Federal Environment Minister Josh Frydenberg asked the Council to look into whether additional protections were needed after a Captain Cook statue in Sydney's Hyde Park was vandalised last year.

The report, which was provided to the Minister in March, has just been released.

The Council assessed the legislative protections available at local, state and federal levels, and the penalties available under existing legislation.

It found that vandalism of statues is covered as an offence under property damage, even when the particular monument has not been awarded heritage listing.

The Council made mention of the vandalism of the Captain Cook statues and other monuments in its report.

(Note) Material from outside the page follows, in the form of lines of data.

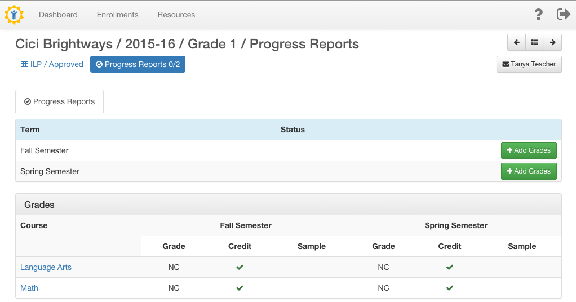This screenshot has width=576, height=302.
Task: Open the Enrollments menu item
Action: pyautogui.click(x=118, y=15)
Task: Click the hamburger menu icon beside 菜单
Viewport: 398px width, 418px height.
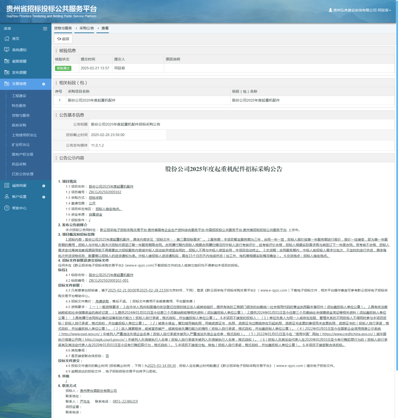Action: 45,29
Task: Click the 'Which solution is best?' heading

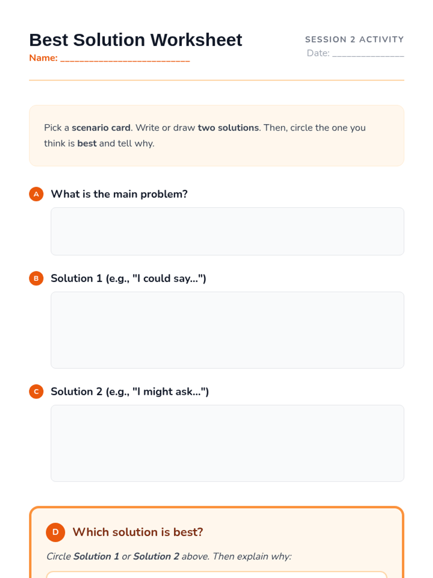Action: 138,532
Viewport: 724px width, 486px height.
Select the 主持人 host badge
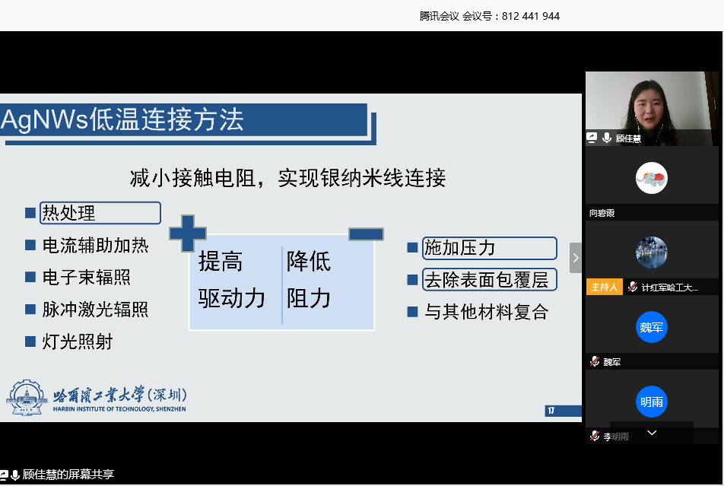coord(605,287)
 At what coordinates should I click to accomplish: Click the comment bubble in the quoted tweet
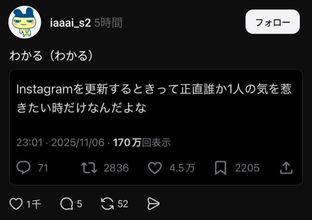coord(23,168)
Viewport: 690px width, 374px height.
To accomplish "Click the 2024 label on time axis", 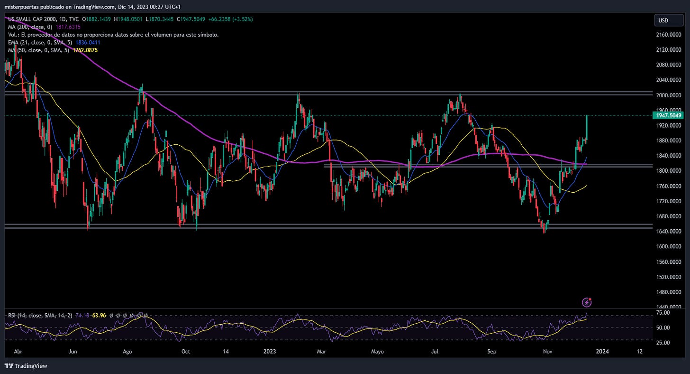I will [602, 352].
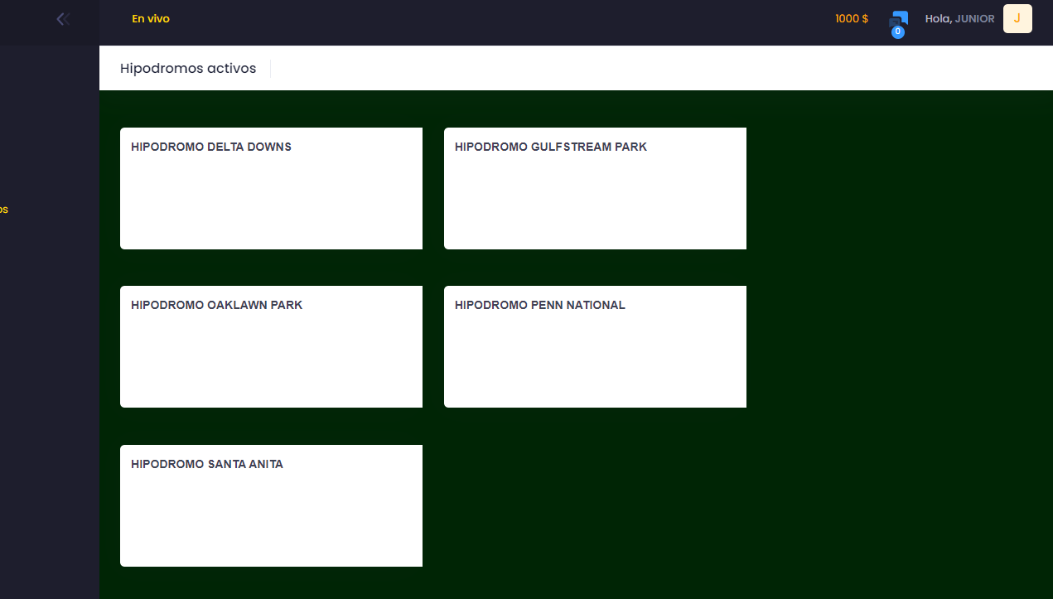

"In Australia in September 2017, following demonstrations in relation to confederate statues in the US, a number of colonial monuments in Australia were vandalised. In Sydney’s Hyde Park a statue of Captain James Cook was sprayed with slogans.

"Monuments to Queen Victoria and Governor Lachlan Macquarie were also targeted. In Perth, the statue to Yagan, an Indigenous resistance warrior has been repeatedly targeted over a number of years, by beheading."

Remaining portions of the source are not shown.